Later on, an improved version was born: the Growing Neural Gas or commonly known as GNG. This network surpasses the limitation problems of the Selforganized map through the the automatic growth of the network. By having a flexible topology, based on graphs, the GNG can adapt itself to every form. But this network can also be susceptible to improvement. This is why Esteban Palomo, along with Ezequiel López Rubio from Malaga University, created the Growing Neural Forest or GNF,, a model that improved the GNG. Furthermore, GNF creates an aggregate of GNGs, which have been transformed from graphs to trees. Therefore, the flexibility and its adaptability to entry data  increased: It gives the network more capacity of data selection and recognition.

But the GNF is not the only improved version of GNG created by this team. The Growing Neural Hierarchical Gas or GNHG  consists on a tree of GNG’s with an improved algorithm. This new network allows the hierarchical classification of data.
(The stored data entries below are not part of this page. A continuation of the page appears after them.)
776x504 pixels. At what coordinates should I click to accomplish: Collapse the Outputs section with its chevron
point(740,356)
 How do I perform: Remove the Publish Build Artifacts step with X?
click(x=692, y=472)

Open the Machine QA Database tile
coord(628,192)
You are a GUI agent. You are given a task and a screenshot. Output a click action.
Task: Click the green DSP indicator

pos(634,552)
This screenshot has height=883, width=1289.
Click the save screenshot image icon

For example, instead of just clustering all gastronomy web pages, it has the capacity of subdividing them on minor clusters. For example, author cuisine, country’s cuisine and fusion cuisine; and then even minor clusters, like italian cuisine, spanish cuisine, french cuisine, among others, on the “country’s cuisine” cluster. This two improvements imply a lot in practical terms, given that they provide new forms of clustering data on different, and more detailed, levels.

Esteban will continue to work on his research at Yachay Tech hoping to quickly apply his knowledge of data mining and neural networks here in Ecuador.